寒い日が続いたかと思えば、今日のように暖かい昼下がりを迎える日もある。
クラヴィス本部に隣接する道場では異界の戦士たちが訓練に励んでいた。アザミとスミレが筆頭とするこの道場。基礎の型、技や術の強化などに力を入れているのだが、夏には少し変わった催しも行った。とあるモンスターには大変不況だったとも聞く。
戦士たちの訓練を担う彼女たちは「今後も意表を突く修行を考えている」とダリアスに話したところだ。
道場の訓練視察を終えたダリアスは執務室に戻るべく本部の廊下を進んでいた。
廊下の窓から差し込む陽光。それが浮遊する埃の粒に反射してキラキラと輝く。等間隔に並ぶ陽光の窓を通り過ぎる度に、ダリアスの足下を暖かく包んだ。じんわりと気持ちが良い、心地よい暖かさ。
日向ぼっこでもしたら気持ちが良さそうだ。
ふと足を止めそうになったダリアスは「止めておこう」と心の中で首を振る。心地が良すぎるとそのまま睡魔に誘われてしまう。今日はまだやることがあるのだ。山積みの書類が執務室で彼の帰りを待っている。それに、明日は市政の会議に呼ばれている。少しでも書類の山を減らしておかなければ、自分の首が絞まるだけ。
休憩を取るなら粗方目処がついてからにしよう。
机上の書類で急ぎの案件は二つほどある。それは明日の正午までに片付ければ良い。
ダリアスは憶えている限りの案件を頭の中で並び替えながら、廊下の突き当たりに差し掛かる。陽光が差し込む窓もこれでラスト。その角を曲がろうとした瞬間であった。
「!?」
ダリアスの前に飛び出してきた丸っこい物体。驚きのあまり足を止め、身構える。
それはもふもふの塊で、猫のようにも思えた。しかし、脱兎の如く足下を横切っていったので、確かな姿を判別できず。
振り返った先には、ふさふさの尻尾をご機嫌にぴんと立てた、四つ足で走り去るキャンディの後ろ姿。ダリアスが「待った」と声を掛ける暇も無く、あっという間に彼の姿は豆粒となって曲がり角で消えてしまった。
キャンディとはつい先刻道場で顔を合わせたのだが、ふと目を離した際に忽然と姿を消したのだ。扉調査中にも度々寄り道をする癖が前々からあるのは重々承知。訓練中にもふらりと居なくなったので、どこへ消えたのかと思えばこんな所に。

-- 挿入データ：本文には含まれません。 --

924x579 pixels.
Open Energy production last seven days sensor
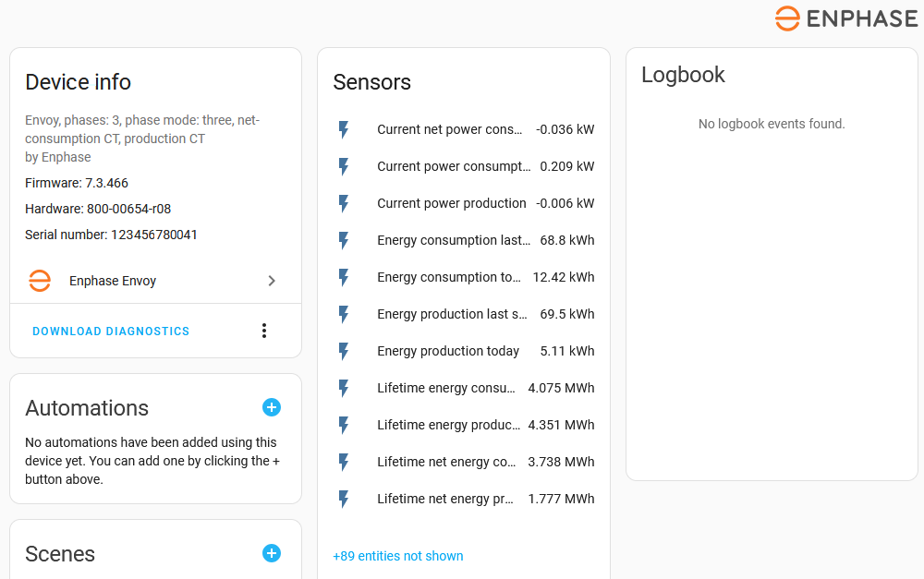[x=452, y=314]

こんな所で何を。いや、考える必要もなかった。この先にキッチンがある。しかもあのご機嫌な様子。まさか彼はつまみ食いをしていたのではないだろうか。
食い意地が張っているあいつのことだ、充分に有り得る。
しかし昼食時には遅く、夕飯時にはまだ早い。キャンディを一目散に吸い寄せた要因は何か。大方、食べ物関連だろうと見当をつけるダリアス。どうやらその予想は的中していたようだった。
「ダリアスさん? どうしたんですかこんな所で」
柔らかく、まるで春風のように優しい声で名を呼ばれ振り返る。その風が連れてきたのか、甘くて香ばしい匂いが廊下の一角に漂っていた。

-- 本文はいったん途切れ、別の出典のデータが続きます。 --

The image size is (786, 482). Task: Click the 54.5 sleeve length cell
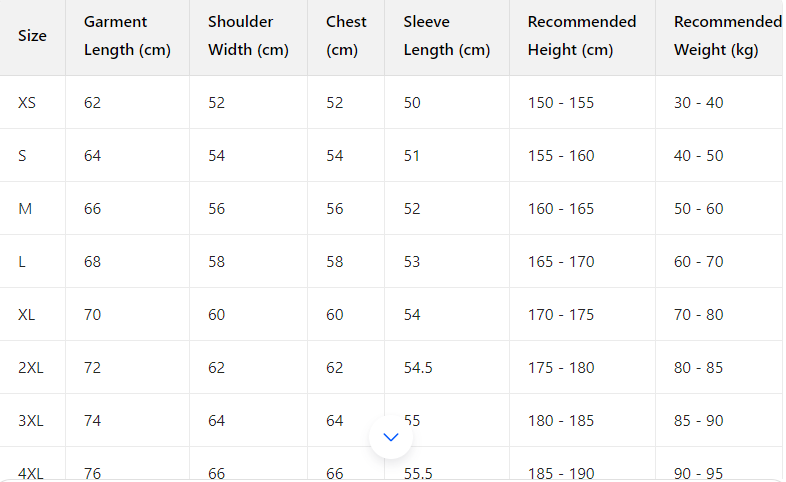point(418,368)
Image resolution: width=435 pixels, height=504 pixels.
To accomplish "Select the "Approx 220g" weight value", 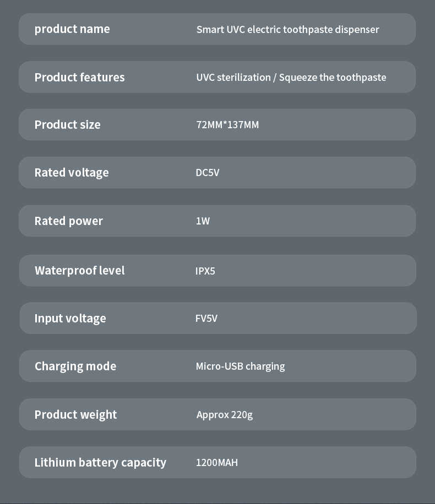I will [224, 415].
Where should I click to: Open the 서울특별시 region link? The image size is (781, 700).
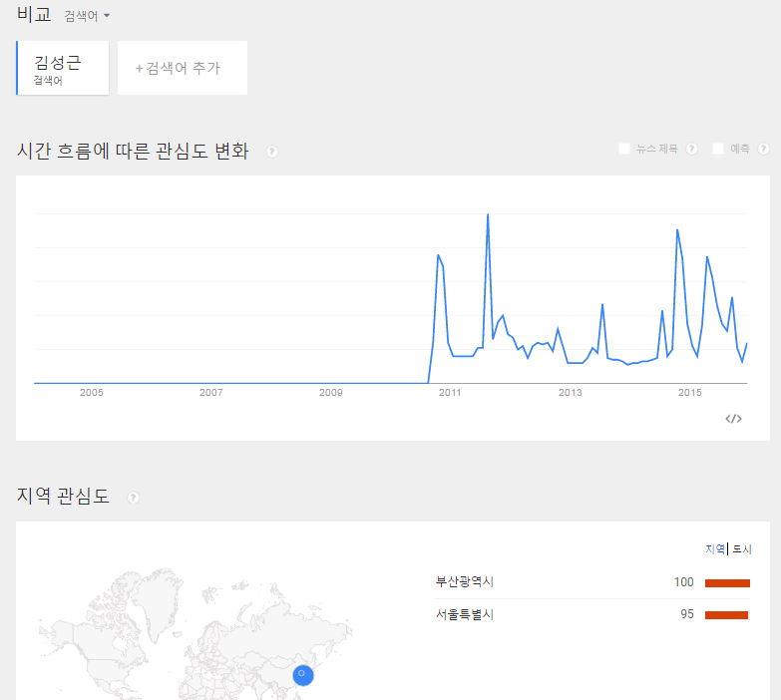pyautogui.click(x=465, y=615)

バスケットを両手に抱えたルミカが不思議そうにダリアスに訊ねた。
普段から互いに執務室で顔を合わせる立場ではあるが、こうして廊下等でばったり出逢うと驚くというもの。何せ間借りしたこの館は広い。ロアーヌ侯爵が建てただけのことはある。加えて常日頃忙しい身。一定の場所以外で彼女の顔が見られると嬉しくなるのだ。自然と口角も上がる。
「よう。俺は今から戻る所だ。ルミカはキッチンで何か作ってたのか」
ダリアスの言葉に茶褐色の瞳が更に丸くなった。どうして分かったのかとそこに書いてある。
「香ばしくて良い匂いを連れてきたからな。キッチンも近いし、キャンディもそこにいたんじゃないのか? 大方、つまみ食いしていったんだろ」
「え、ええと……クッキーを少し」
どこかバツが悪そうに眉尻を下げるルミカ。これには言い淀む理由があった。
キャンディを甘やかしすぎないようにと言われているのだ。しかし、お菓子をねだる表情、小さな口を動かして美味しそうに食べる姿。その全てが愛くるしい。これにはついつい甘やかし、お菓子を分け与えてしまう。
実はダリアスの言うとおり、先ほども焼きたてのチョコチップクッキーをあげてしまった。五枚も。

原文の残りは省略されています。